Cosas que no son importantes



I
Allí arriba, sobre las gruesas ramas del árbol milenario, los dos amigos se sienten a salvo de imaginarias alimañas. Silvestre se encarama con la agilidad de un felino y puede quedarse colgando de un brazo y balancearse al tiempo con la gracia de un primate. A Bruno le cuesta más. Toma carrerilla, a la de una, a la de dos, y a la de... Plooof. Se queda clavado, se le encienden las mejillas, se le sale la camiseta y se le baja un poco el pantalón. Enseña la hucha por detrás. Se está escurriendo irremisiblemente de nuevo hacia abajo, cuando aparece oportuna la mano férrea del amigo, “eh, que cada día te pesa más el culo”, y lo iza hasta donde el tronco principal se bifurca. Allí arriba, sobre las gruesas ramas del árbol milenario, los dos amigos hablan hasta la caída del sol. “Oye, Bruno, esto que me has contado, fuera de aquí que no salga: no te mirarían bien”. El chico levanta la mirada. “Y por qué, si es la verdad”. Es verdad que puede decidir sobre las cosas que no son importantes y no trascienden. Lo tiene comprobado. Puede. Y eso no es cualquier cosa. “Nano, porque yo te conozco y sé cómo eres: pero los demás… los demás van a tomarte por loco y eso es lo peor… te harán la vida imposible”. Bruno se queda contrariado. Pensativo. Tira ramitas de madera seca hacia el vacío. En medio de la caída, las detiene en el aire. Se quedan quietas, como pendientes de un hilo, como en una foto fija. Porque eso no es importante y no trasciende. Silvestre no se da cuenta del fenómeno. Y Bruno vuelve al ataque: “¿Y a Melania tampoco?”. “A Melania menos que a nadie, hombre”. Buff, eso sí que joroba. Melania lo es todo para él. Es hora de bajar. Como si fuera de goma, Silvestre aterriza de un salto. Bruno no. Baja de espaldas, rascándose la barriga.
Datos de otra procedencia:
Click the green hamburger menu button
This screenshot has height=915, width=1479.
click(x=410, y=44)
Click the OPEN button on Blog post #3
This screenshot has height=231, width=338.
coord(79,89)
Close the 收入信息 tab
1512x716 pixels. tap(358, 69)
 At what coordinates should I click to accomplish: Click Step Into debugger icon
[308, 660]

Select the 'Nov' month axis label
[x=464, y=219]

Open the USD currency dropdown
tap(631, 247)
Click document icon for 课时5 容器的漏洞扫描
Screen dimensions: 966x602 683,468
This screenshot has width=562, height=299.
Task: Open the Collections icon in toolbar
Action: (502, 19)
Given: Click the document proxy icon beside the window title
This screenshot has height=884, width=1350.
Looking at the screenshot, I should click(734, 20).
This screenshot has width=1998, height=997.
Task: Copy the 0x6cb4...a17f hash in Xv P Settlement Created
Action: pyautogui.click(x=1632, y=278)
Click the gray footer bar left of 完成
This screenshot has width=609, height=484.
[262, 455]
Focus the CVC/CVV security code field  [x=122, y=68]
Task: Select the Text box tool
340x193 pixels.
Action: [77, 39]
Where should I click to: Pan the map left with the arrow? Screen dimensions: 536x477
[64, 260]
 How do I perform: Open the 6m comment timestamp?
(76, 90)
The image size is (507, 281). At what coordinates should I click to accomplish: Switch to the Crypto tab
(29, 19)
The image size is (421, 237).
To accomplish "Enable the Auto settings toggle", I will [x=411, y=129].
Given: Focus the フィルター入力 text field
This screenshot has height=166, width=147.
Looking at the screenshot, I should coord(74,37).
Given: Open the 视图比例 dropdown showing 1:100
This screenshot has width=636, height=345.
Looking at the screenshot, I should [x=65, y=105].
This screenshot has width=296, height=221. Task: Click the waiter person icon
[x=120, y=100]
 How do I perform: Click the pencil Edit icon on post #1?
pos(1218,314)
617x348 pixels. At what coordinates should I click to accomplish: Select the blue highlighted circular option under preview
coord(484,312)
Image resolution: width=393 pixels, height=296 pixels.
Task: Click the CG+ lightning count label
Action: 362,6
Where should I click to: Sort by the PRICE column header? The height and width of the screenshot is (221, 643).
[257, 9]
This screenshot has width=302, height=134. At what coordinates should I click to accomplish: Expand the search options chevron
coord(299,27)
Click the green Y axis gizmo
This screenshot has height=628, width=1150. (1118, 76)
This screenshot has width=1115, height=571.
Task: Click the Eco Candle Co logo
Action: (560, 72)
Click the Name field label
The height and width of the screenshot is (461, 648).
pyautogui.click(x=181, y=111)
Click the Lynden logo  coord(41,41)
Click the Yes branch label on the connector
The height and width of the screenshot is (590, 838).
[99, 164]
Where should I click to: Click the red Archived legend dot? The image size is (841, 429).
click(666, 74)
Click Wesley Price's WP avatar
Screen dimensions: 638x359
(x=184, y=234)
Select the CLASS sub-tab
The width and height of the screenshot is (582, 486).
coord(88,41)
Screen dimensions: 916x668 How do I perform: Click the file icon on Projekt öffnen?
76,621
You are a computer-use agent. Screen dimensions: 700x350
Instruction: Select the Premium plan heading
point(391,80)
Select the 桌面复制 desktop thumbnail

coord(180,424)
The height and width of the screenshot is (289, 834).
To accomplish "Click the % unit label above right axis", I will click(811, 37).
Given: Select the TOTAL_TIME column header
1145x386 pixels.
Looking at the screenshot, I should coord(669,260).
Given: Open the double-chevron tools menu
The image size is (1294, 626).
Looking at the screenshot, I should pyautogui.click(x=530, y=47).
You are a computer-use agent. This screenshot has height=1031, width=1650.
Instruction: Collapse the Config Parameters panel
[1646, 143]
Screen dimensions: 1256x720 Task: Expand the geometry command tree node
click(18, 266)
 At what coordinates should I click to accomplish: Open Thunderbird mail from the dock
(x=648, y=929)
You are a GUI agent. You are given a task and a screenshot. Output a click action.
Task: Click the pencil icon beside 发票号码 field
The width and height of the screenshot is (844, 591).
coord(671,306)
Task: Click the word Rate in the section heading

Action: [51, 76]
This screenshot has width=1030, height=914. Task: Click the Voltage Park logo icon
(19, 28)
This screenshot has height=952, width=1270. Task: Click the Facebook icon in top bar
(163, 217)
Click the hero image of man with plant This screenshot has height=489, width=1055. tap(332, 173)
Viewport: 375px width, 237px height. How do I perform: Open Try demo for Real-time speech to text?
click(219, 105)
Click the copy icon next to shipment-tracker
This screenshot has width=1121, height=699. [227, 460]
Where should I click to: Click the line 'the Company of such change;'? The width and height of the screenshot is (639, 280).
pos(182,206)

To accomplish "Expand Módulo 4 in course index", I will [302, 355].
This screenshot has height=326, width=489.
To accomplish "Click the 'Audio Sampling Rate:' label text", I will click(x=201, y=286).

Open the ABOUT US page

Consigo mismo no funciona el “efecto ramita seca”. Por lo visto, eso sí sería trascendente. Mientras se alejan del árbol milenario, Bruno aún hace alguna probatura más. El cielo se tiñe de fucsia, de turquesa. Explota en colores el cielo. Lo que pasa es que Silvestre va a lo suyo, y no se percata. Todo el mundo sabe que un cambio de color más o menos en el cielo ni es importante ni va a ninguna parte.


II
Han pasado años. Aquellos tres que se acercan hablando animadamente son… sí, son ellos. Bruno, Silvestre, Melania. “¡El árbol sigue igual!”, exclama Silvestre. “Vaya: no se ha movido”, ironiza Melania. “Seguro que ahora ya no te subes arriba como te subías antes”, provoca Bruno a su amigo. “¿Que no?, vas a ver…”. “Quietecito”, detiene Melania, “no queremos que te rompas nada”. Se acercan. Buscan la sombra. Se sientan. Cuidado, hormigas: traseros aterrizando. “Bruno… ahora que ha pasado tiempo, si me dejas, le cuento a Melania lo que tú te creías cuando éramos nanos…”. Melania lo mira intrigada. Bruno se encoge de hombros, “bueno, cuéntaselo si quieres”. Silvestre empieza a hablar: “el muy ingenuo estaba convencido de que decidía sobre cosas sin importancia”. Risas. “Ah, pero que lo decía muy serio y se lo creía… menuda imaginación”. Ya ves. Cosas de Bruno. En éstas, Bruno tira una piedra que se queda suspendida en el aire. Nadie lo advierte. Y empieza a recitar en voz baja. “Qué murmuras, nano”. Nada. No tiene importancia. Ayer le dio por hojear una guía caducada de Minnesota y ahora la está repitiendo apellido por apellido, número por número. Se la sabe porque aprenderse eso ni es importante ni tiene trascendencia. Se acerca hasta el tronco del árbol milenario. Mira hacia la copa. Y Bruno piensa con amargura, que él ahí está de más, que no pinta nada, que se va a quedar con las ganas de decirle a Melania lo que siente por ella, porque intuye que, en cualquier momento éstos dos, éstos dos… Antes lo piensa, antes sucede. Al girarse, los ha encontrado enroscados, Silvestre y Melania, Melania y Silvestre, tumbados sobre las hormigas, ojos entornados, labios con labios. Al punto, se viene abajo. Pero luego recapacita. Suelta una risa floja. No todo está perdido. Aún hay esperanza para él. Si sus amigos están así, retozando bajo la gruesa sombra del árbol milenario, es porque él lo ha decidido. Entonces lo tiene claro: Está segurísimo de que este revolcón es una cosa que no va a ser importante, no tendrá ninguna trascendencia y por supuesto no irá a ninguna parte.